### WHAT TO DO
Every line in the entries that holds the word "computer" counts toward the answer, which should be a single number.

### TASK INPUT
----

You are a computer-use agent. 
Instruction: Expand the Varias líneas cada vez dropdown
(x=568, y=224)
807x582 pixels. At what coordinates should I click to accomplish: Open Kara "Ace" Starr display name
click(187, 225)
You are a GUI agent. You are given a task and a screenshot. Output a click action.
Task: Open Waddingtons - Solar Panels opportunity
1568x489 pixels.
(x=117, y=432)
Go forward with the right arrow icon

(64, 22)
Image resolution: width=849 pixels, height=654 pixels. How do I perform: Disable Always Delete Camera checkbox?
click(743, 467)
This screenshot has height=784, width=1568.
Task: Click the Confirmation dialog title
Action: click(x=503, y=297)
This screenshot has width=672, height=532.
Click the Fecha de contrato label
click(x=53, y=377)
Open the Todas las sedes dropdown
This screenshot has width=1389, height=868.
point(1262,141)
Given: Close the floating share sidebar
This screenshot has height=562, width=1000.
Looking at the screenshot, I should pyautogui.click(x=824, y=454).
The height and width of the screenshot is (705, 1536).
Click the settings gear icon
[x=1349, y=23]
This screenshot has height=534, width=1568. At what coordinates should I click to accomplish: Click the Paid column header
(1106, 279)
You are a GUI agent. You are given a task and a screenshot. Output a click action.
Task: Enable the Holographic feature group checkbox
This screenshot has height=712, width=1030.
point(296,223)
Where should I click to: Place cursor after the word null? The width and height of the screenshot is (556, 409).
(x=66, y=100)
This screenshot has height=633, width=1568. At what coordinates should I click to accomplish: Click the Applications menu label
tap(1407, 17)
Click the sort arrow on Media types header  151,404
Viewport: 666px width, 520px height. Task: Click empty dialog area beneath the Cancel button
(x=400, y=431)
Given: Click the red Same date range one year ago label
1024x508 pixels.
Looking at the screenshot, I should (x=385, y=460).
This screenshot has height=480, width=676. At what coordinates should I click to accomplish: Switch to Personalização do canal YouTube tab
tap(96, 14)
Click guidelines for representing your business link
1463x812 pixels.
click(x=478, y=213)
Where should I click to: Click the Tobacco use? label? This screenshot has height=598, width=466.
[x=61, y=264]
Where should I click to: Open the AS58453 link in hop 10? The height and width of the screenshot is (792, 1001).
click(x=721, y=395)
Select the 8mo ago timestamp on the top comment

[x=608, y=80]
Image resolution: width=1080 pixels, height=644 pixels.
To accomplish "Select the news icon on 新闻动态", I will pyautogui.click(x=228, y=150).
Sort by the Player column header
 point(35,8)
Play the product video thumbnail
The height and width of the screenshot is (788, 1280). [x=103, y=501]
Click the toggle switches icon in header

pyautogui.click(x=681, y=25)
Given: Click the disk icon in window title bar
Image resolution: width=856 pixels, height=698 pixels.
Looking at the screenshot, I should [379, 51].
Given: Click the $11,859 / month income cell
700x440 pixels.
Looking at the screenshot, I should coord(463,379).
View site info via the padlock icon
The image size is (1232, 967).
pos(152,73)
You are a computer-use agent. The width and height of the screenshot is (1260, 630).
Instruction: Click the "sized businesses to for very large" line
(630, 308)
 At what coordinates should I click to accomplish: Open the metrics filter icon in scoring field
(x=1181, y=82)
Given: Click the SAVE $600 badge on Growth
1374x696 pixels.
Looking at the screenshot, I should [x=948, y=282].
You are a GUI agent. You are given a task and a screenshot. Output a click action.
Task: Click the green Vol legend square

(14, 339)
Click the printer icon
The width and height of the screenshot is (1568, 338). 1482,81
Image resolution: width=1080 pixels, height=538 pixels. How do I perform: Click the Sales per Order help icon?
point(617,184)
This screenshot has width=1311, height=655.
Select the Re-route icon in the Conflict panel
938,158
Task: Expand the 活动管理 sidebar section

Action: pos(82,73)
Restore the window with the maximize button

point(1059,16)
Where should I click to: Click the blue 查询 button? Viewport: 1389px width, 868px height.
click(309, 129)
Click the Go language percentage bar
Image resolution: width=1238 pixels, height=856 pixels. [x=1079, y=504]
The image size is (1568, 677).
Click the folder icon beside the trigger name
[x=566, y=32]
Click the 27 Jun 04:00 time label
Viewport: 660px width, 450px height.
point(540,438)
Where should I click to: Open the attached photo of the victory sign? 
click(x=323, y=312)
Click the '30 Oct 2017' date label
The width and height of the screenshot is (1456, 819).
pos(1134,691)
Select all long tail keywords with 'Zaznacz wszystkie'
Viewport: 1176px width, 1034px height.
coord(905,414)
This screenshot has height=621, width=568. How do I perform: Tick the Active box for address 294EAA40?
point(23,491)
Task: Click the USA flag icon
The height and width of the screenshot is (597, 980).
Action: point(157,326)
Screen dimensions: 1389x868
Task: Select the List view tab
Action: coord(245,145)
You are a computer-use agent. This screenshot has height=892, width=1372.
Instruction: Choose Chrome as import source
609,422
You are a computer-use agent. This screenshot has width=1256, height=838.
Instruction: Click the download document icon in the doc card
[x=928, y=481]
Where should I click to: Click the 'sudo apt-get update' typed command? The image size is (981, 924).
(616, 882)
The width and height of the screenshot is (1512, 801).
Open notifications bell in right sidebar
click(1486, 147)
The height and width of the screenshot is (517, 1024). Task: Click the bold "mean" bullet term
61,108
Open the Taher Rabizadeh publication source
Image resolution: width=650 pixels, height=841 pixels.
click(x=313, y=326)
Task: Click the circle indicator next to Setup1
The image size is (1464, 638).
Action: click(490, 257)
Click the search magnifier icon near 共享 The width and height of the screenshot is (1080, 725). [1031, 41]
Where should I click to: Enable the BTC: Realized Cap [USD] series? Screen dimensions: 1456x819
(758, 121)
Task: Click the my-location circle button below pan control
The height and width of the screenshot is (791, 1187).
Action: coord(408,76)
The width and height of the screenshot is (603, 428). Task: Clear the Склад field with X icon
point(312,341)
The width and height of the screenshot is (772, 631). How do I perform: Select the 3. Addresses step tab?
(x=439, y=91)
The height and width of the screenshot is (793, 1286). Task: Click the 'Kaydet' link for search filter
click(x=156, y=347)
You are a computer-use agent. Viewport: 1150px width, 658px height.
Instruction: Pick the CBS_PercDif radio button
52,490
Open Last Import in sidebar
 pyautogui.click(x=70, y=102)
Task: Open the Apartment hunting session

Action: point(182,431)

----

### REPLY
5